Resto su graffiti comparsi sui sentieri di Tenerife con scritte come “Kill a Tourist” o “Fuck Tourists” per ‘rispondere’ ad un articolo sul medesimo tema pubblicato da Leggo Tenerife.
Mi rendo perfettamente conto come certe scritte siano sgradevoli, ripugnanti e non dovrebbero essere sottovalutate.
Ogni invito alla violenza, anche se espresso in forma provocatoria o vandalica, rappresenta un segnale di degrado del dibattito pubblico.
Tuttavia, fermarsi all’indignazione rischia di impedire la comprensione del fenomeno.
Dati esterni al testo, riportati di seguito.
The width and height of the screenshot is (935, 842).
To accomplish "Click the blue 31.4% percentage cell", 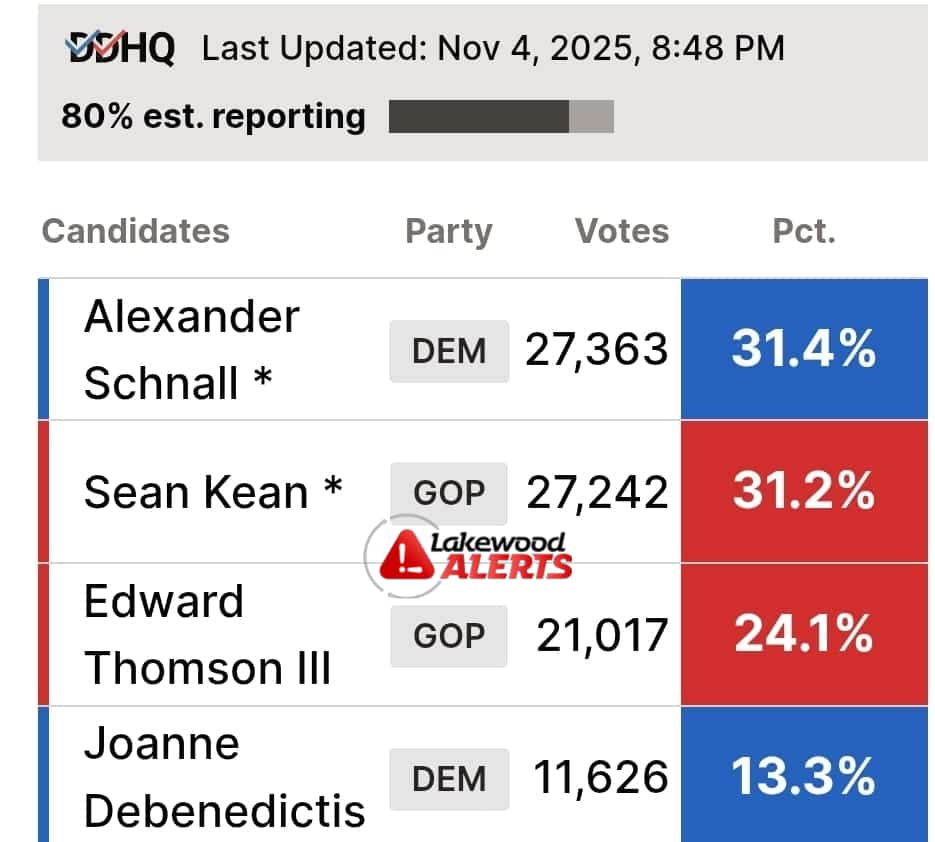I will [x=804, y=349].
L’approccio edenamista suggerisce infatti una distinzione fondamentale: una cosa è il bersaglio contro cui si dirige la rabbia, un’altra è la causa che genera quella rabbia.
Il turista è diventato il simbolo visibile di un disagio molto più profondo.
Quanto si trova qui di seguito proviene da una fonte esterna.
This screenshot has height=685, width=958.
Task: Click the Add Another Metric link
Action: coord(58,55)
È il volto che appare davanti agli occhi di chi vede aumentare il costo delle abitazioni, peggiorare la mobilità, congestionarsi gli spazi pubblici, trasformarsi il territorio e dissolversi progressivamente l’identità dei luoghi in cui è cresciuto.
Il problema è che il simbolo viene scambiato per la causa.
La maggior parte dei turisti non ha alcuna responsabilità diretta nelle dinamiche economiche che hanno portato Tenerife alla situazione attuale.
Sono persone che lavorano, risparmiano e desiderano trascorrere qualche giorno di serenità.
Molti residenti stranieri, inoltre, vivono, lavorano e pagano le tasse nelle Canarie da decenni, contribuendo alla vita economica e sociale dell’isola.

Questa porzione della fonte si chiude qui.